## Extract
----------

YouTube如何知道你應該看什麼？速成班AI #15 (How YouTube knows what you should watch: Crash Course AI #15)

字幕列表影片播放

So, John-Green-Bot, you know when you let me use your computer the other day?
Well, I went on YouTube and it was like seeing a completely different website. There were
videos about restoring old VCRs and different kinds of cassette tapes, and ads for motor
oil?!
John-Green-bot: Yes, Jabril! I love learning about other machines.
Jabril: Okay, but do you even know what humans are watching these days? What about those
Boston Dynamics videos?
John-Green-bot: No. The humans in those videos are so mean to the robots! What about Epic
Computation Battles of History, or MKB-AI, or Robot Appétit?
Jabril: …… what?
INTRO
Hi, I'm Jabril and welcome to Crash Course AI! Recommender systems are a type of AI that
try to understand our brains and make useful recommendations to us.
This kind of AI can guide the things we watch by recommending YouTube videos or shows on
Netflix for example.
On Amazon, it's recommending items to buy, when I search on Google, it's recommending
relevant and interesting links. And everywhere online, advertisement servers are trying to
recommend products and services.
Recommender systems combine supervised learning and unsupervised learning techniques to learn
about us.
And because we're so complicated, recommending stuff to us is a tough problem that can produce
lots of unexpected results.
Maybe we get caught in an online bubble and only see tweets from our friends and people
who think like us. Maybe we miss a new TV show because streaming sites don't think
we'd like it. Or maybe that creepy thing happens where you're talking to your friends
about supercomputers and then every single ad you see for the next day is for supercomputers?!?
AI that make recommendations can really change what version of the internet we all see. But
to understand the benefits and drawbacks of these algorithms, we have to understand where
they get their data and how they work.
As an example, let's focus on an algorithm that could recommend YouTube videos. Because
“The Algorithm” is a really big deal if YouTube is your job, and everyone's talking
about the mysterious changes behind the algorithm anyway.
Three common approaches are content-based recommendation, social recommendation, and
personalized recommendations.
Content-based recommendations look at the content of the videos, not the audience.
Like, for example, our algorithm may decide to recommend more recent videos, or videos
that are made by someone on a list of “quality creators.” But this means someone has to
decide who “quality creators” are, or program an AI that tries to predict creator
quality.
On the other hand, social recommendations pay attention to the audience.
YouTube is on the internet so we can use social ratings such as “likes” or “views”
or “watch time” to decide what people are watching and should be recommended. But
not everybody likes the same stuff, so maybe pure popularity isn't the way to go.
Different people have different preferences, so our AI can incorporate that with personalized
recommendations.

----------

(Records)

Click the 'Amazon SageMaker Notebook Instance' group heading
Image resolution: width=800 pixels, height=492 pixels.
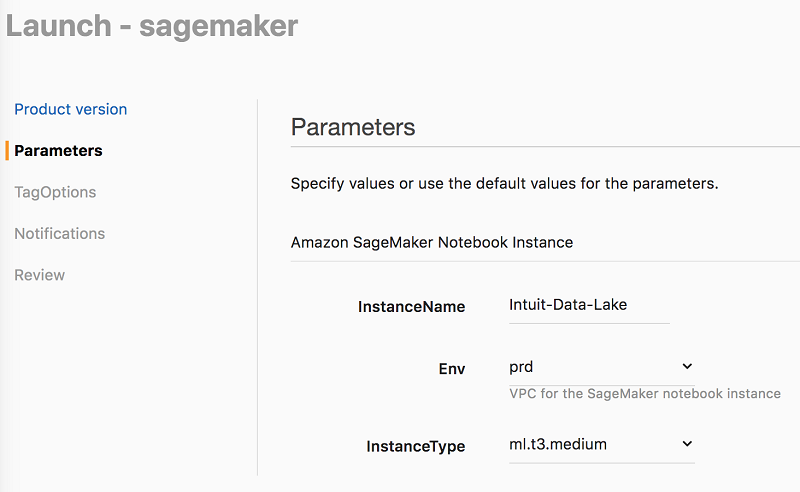pyautogui.click(x=431, y=242)
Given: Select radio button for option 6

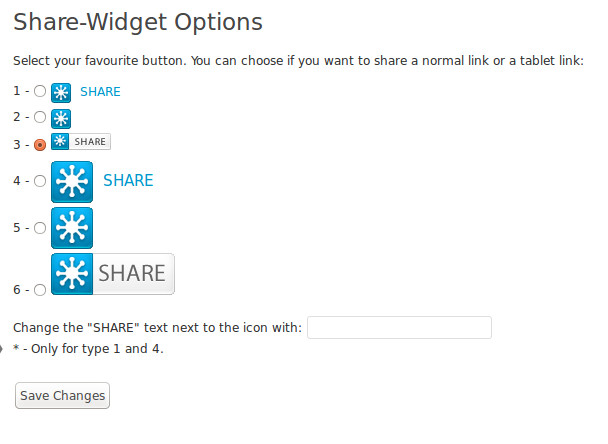Looking at the screenshot, I should [40, 290].
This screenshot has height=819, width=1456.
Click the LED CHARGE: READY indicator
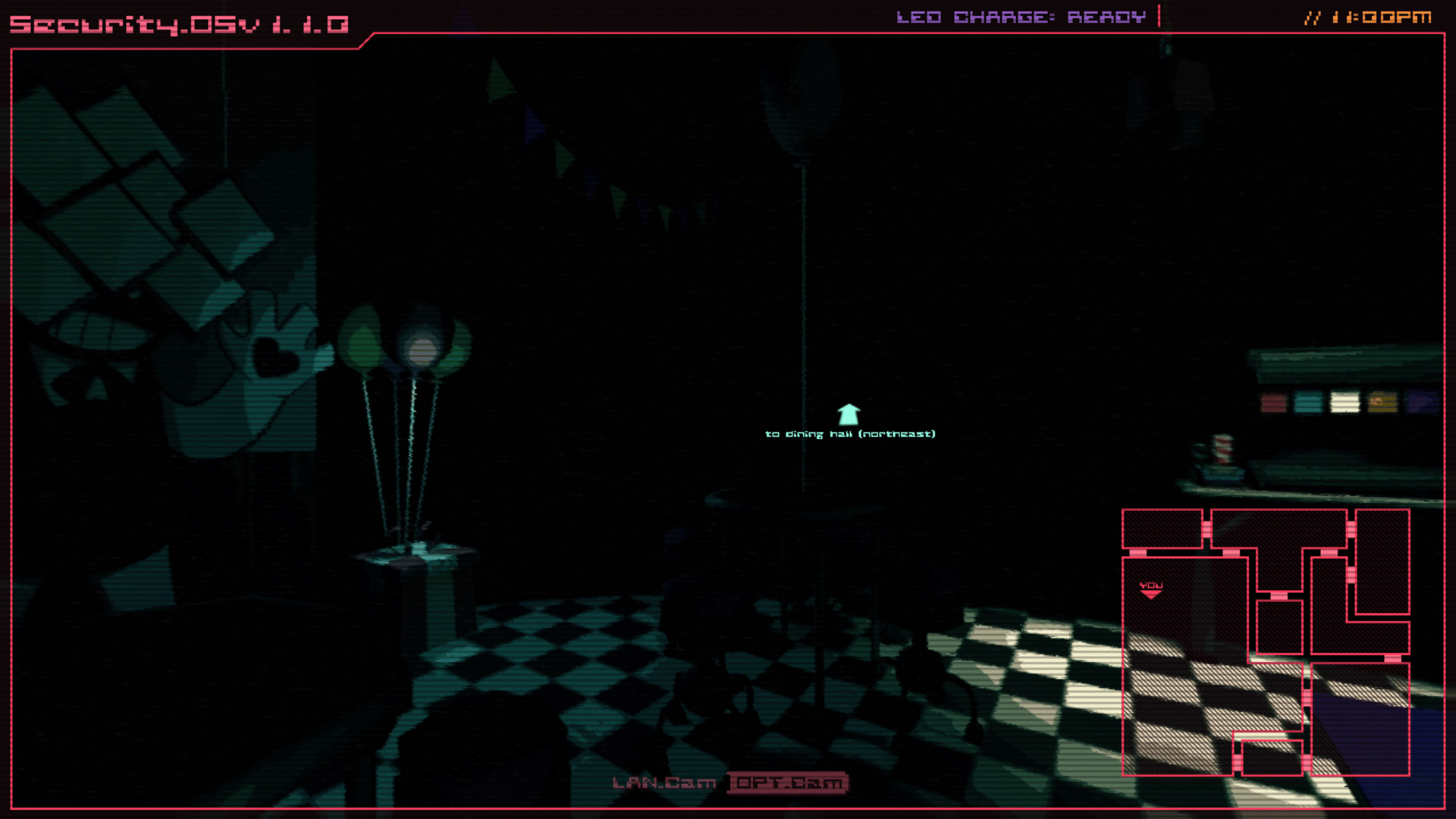coord(1021,17)
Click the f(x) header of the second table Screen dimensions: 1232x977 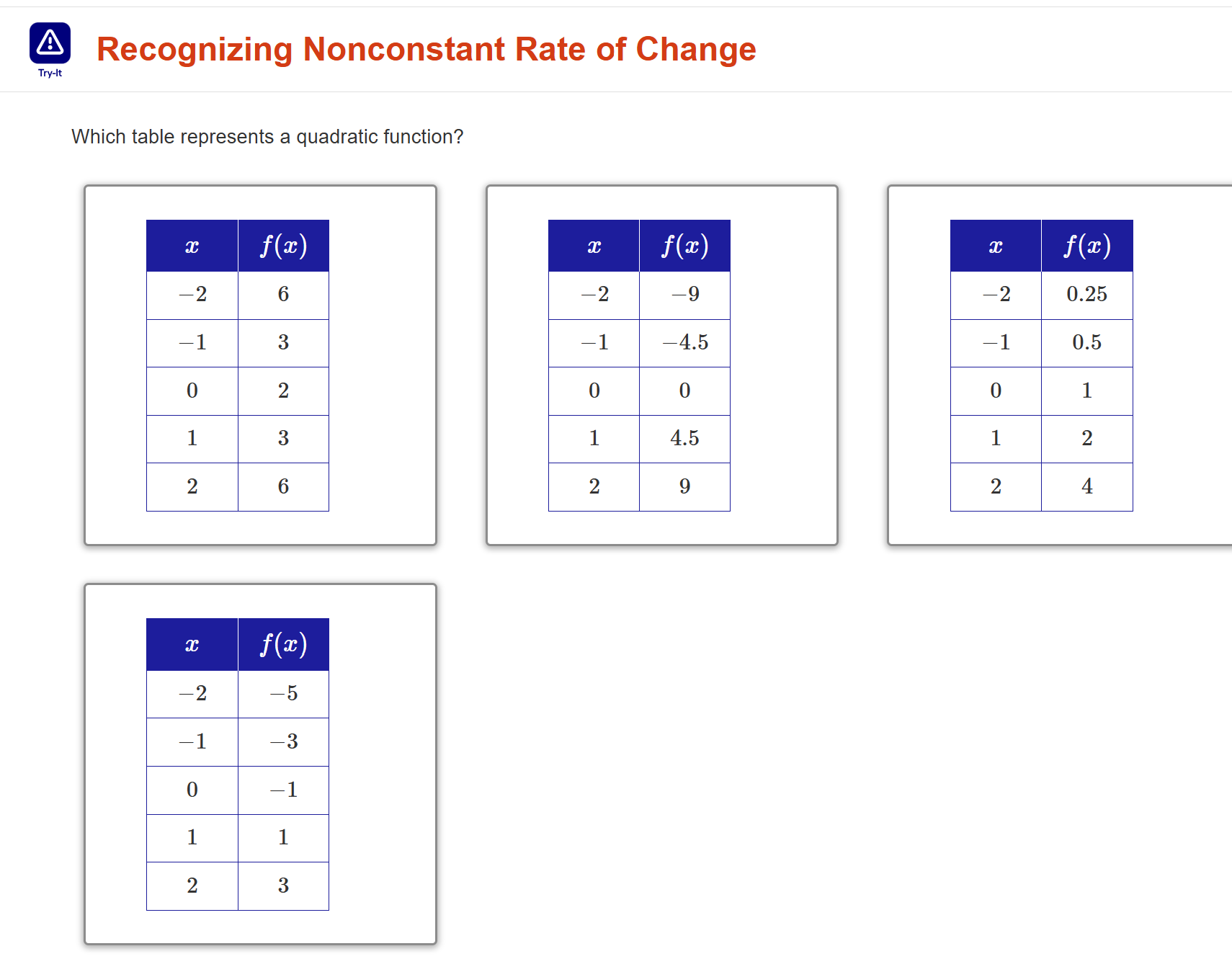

----------

## Objective
Please write out everything in the transcript from "Well, I went" down to "Jabril: …… what?", swapping "cassette tapes" for "vinyl records".

## Exercise response
Well, I went on YouTube and it was like seeing a completely different website. There were
videos about restoring old VCRs and different kinds of vinyl records, and ads for motor
oil?!
John-Green-bot: Yes, Jabril! I love learning about other machines.
Jabril: Okay, but do you even know what humans are watching these days? What about those
Boston Dynamics videos?
John-Green-bot: No. The humans in those videos are so mean to the robots! What about Epic
Computation Battles of History, or MKB-AI, or Robot Appétit?
Jabril: …… what?